Изменить стиль страницы

— Ах, правда! — неосторожно брякнул маркиз. — Мне говорили, что Маньяра тоже замешан в заговоре.

— Уверена, что замешан, — безжалостно подтвердила Амаранта. — Он сильно надеется на помощь неких влиятельных особ. Но они-то, оказывается, сами замешаны, и можно полагать, что никакие защитники их не спасут.

— Вот-вот, — сказала герцогиня. — Бей их! А ведь еще неизвестно, как дело обернется. Вдруг какое-нибудь неожиданное событие перемешает все карты и превратит обвинителей в обвиняемых.

— О да! Они надеются на Бонапарта! — презрительно заметила Амаранта.

— Стой! — воскликнул дипломат. — Милые дамы, вы вступаете на опасную почву.

— Правосудие свершится, — сказала моя госпожа. — Правда, не в той мере, как хотелось бы, — просто невозможно всех изобличить. Прилагаются, например, большие усилия, чтобы выяснить, кто передавал заговорщикам письма от принца, но до сих пор ничего не узнали. Предполагают, что этим занимался кто-то из придворных дам, из этих интриганок и кокеток, которых во дворце предостаточно. Как будто даже пало подозрение на одну особу, только пока нет твердых улик.

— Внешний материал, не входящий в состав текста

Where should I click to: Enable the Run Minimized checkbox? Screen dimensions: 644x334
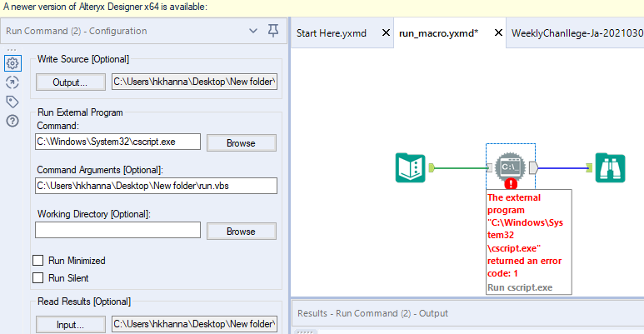tap(38, 261)
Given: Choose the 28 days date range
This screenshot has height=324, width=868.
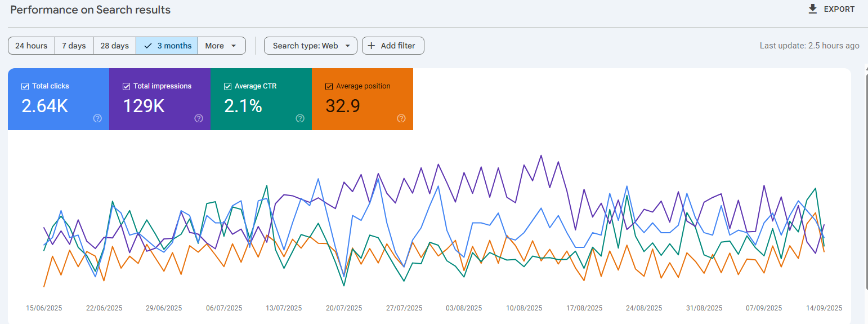Looking at the screenshot, I should 114,46.
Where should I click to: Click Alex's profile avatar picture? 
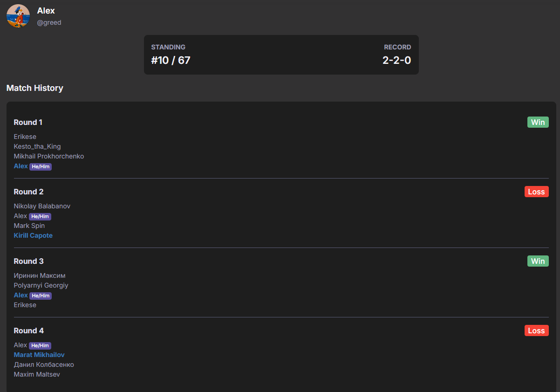tap(18, 16)
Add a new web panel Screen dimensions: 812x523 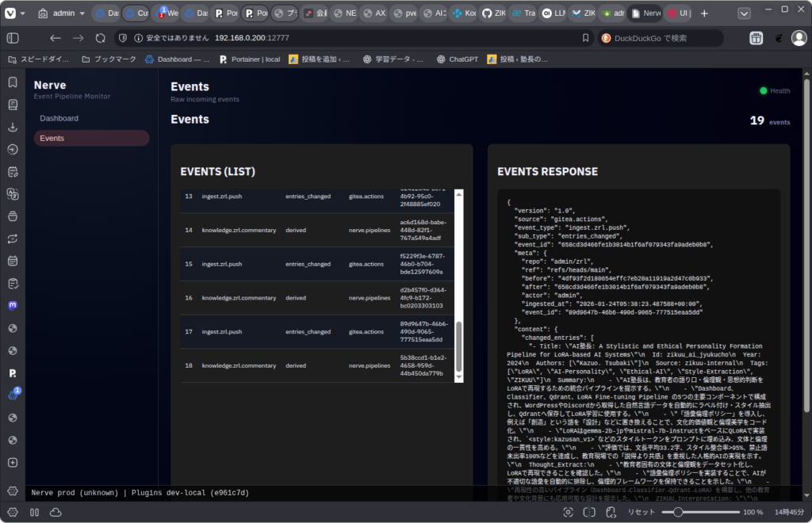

Лесбия не сказала в ответ ни слова, однако на ее губах играла дерзкая усмешка. Видимо, плутовка ничего и никого не боялась; немного помолчав, она даже решилась прямо уязвить свою противницу:

— Смотрите, как бы эта особа — раз она такая интриганка и кокетка — не ухитрилась провести своих преследователей. Может случиться, что обстоятельства помогут ей сразиться со всеми недругами и победить их. Хотела бы я узнать, кто она — эта ценная дичь. Может, ты нам скажешь?

— Сейчас не скажу, — отвечала моя госпожа. — А завтра, может быть.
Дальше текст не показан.